━━ Data ━━
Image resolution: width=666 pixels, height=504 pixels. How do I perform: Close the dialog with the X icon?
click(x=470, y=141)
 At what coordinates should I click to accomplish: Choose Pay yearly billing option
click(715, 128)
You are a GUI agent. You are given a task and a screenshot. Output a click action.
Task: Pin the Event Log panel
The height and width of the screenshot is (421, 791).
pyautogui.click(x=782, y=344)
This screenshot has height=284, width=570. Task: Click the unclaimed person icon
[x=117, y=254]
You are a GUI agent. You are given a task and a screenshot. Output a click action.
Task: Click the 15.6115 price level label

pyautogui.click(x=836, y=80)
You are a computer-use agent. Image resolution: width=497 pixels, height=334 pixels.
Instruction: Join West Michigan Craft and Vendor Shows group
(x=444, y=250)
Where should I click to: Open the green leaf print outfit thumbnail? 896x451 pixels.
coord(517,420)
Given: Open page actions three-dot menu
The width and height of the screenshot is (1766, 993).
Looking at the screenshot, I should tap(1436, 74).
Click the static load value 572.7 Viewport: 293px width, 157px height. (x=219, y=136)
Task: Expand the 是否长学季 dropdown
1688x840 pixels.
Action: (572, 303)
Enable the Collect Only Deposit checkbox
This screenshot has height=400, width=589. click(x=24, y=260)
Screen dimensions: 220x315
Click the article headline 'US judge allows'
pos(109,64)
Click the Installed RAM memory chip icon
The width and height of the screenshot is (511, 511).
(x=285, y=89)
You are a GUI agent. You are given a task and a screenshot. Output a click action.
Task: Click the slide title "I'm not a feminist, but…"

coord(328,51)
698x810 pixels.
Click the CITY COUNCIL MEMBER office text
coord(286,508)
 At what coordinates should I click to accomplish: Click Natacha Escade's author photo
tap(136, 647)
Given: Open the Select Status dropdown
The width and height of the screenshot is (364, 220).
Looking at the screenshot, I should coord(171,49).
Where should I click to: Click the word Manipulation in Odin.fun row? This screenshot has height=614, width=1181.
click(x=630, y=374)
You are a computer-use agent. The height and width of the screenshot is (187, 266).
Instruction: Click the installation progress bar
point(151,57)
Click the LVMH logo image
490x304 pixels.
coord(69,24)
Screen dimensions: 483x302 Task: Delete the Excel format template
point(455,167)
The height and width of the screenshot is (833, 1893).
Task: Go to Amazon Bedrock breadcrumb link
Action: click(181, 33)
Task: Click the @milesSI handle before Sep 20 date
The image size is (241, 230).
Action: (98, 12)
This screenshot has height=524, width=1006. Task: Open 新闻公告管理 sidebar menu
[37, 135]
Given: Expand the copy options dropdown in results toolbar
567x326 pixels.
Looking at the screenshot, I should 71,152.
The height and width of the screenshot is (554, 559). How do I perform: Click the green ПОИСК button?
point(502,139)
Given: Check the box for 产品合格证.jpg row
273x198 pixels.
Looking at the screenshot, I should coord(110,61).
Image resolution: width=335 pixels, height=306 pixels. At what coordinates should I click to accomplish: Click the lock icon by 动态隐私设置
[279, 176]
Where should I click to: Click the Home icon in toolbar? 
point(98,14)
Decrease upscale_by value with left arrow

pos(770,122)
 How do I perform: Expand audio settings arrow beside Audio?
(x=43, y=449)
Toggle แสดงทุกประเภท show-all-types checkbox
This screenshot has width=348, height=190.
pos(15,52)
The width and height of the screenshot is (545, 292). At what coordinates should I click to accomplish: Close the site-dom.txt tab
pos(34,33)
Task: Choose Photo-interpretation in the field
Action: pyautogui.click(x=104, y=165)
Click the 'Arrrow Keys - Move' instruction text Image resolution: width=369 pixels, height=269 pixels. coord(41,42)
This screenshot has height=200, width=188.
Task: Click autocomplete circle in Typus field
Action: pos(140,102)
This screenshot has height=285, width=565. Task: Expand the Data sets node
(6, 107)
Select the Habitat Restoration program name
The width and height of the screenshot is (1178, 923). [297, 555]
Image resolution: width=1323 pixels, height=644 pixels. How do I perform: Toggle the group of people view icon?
━━━
**Direction**
Reproduce all of the lines above without any changes.

**Problem solution**
Image resolution: width=666 pixels, height=504 pixels. How do I perform: Close the dialog with the X icon?
click(x=470, y=141)
 At what coordinates should I click to accomplish: Choose Pay yearly billing option
click(715, 128)
You are a GUI agent. You are given a task and a screenshot. Output a click action.
Task: Pin the Event Log panel
The height and width of the screenshot is (421, 791).
pyautogui.click(x=782, y=344)
This screenshot has height=284, width=570. Task: Click the unclaimed person icon
[x=117, y=254]
You are a GUI agent. You are given a task and a screenshot. Output a click action.
Task: Click the 15.6115 price level label

pyautogui.click(x=836, y=80)
You are a computer-use agent. Image resolution: width=497 pixels, height=334 pixels.
Instruction: Join West Michigan Craft and Vendor Shows group
(x=444, y=250)
Where should I click to: Open the green leaf print outfit thumbnail? 896x451 pixels.
coord(517,420)
Given: Open page actions three-dot menu
The width and height of the screenshot is (1766, 993).
Looking at the screenshot, I should tap(1436, 74).
Click the static load value 572.7 Viewport: 293px width, 157px height. (x=219, y=136)
Task: Expand the 是否长学季 dropdown
1688x840 pixels.
Action: (572, 303)
Enable the Collect Only Deposit checkbox
This screenshot has height=400, width=589. click(x=24, y=260)
Screen dimensions: 220x315
Click the article headline 'US judge allows'
pos(109,64)
Click the Installed RAM memory chip icon
The width and height of the screenshot is (511, 511).
(x=285, y=89)
You are a GUI agent. You are given a task and a screenshot. Output a click action.
Task: Click the slide title "I'm not a feminist, but…"

coord(328,51)
698x810 pixels.
Click the CITY COUNCIL MEMBER office text
coord(286,508)
 At what coordinates should I click to accomplish: Click Natacha Escade's author photo
tap(136, 647)
Given: Open the Select Status dropdown
The width and height of the screenshot is (364, 220).
Looking at the screenshot, I should coord(171,49).
Where should I click to: Click the word Manipulation in Odin.fun row? This screenshot has height=614, width=1181.
click(x=630, y=374)
You are a computer-use agent. The height and width of the screenshot is (187, 266).
Instruction: Click the installation progress bar
point(151,57)
Click the LVMH logo image
490x304 pixels.
coord(69,24)
Screen dimensions: 483x302 Task: Delete the Excel format template
point(455,167)
The height and width of the screenshot is (833, 1893).
Task: Go to Amazon Bedrock breadcrumb link
Action: click(181, 33)
Task: Click the @milesSI handle before Sep 20 date
The image size is (241, 230).
Action: (98, 12)
This screenshot has height=524, width=1006. Task: Open 新闻公告管理 sidebar menu
[37, 135]
Given: Expand the copy options dropdown in results toolbar
567x326 pixels.
Looking at the screenshot, I should 71,152.
The height and width of the screenshot is (554, 559). How do I perform: Click the green ПОИСК button?
point(502,139)
Given: Check the box for 产品合格证.jpg row
273x198 pixels.
Looking at the screenshot, I should coord(110,61).
Image resolution: width=335 pixels, height=306 pixels. At what coordinates should I click to accomplish: Click the lock icon by 动态隐私设置
[279, 176]
Where should I click to: Click the Home icon in toolbar? 
point(98,14)
Decrease upscale_by value with left arrow

pos(770,122)
 How do I perform: Expand audio settings arrow beside Audio?
(x=43, y=449)
Toggle แสดงทุกประเภท show-all-types checkbox
This screenshot has width=348, height=190.
pos(15,52)
The width and height of the screenshot is (545, 292). At what coordinates should I click to accomplish: Close the site-dom.txt tab
pos(34,33)
Task: Choose Photo-interpretation in the field
Action: pyautogui.click(x=104, y=165)
Click the 'Arrrow Keys - Move' instruction text Image resolution: width=369 pixels, height=269 pixels. coord(41,42)
This screenshot has height=200, width=188.
Task: Click autocomplete circle in Typus field
Action: pos(140,102)
This screenshot has height=285, width=565. Task: Expand the Data sets node
(6, 107)
Select the Habitat Restoration program name
The width and height of the screenshot is (1178, 923). [297, 555]
Image resolution: width=1323 pixels, height=644 pixels. How do I perform: Toggle the group of people view icon?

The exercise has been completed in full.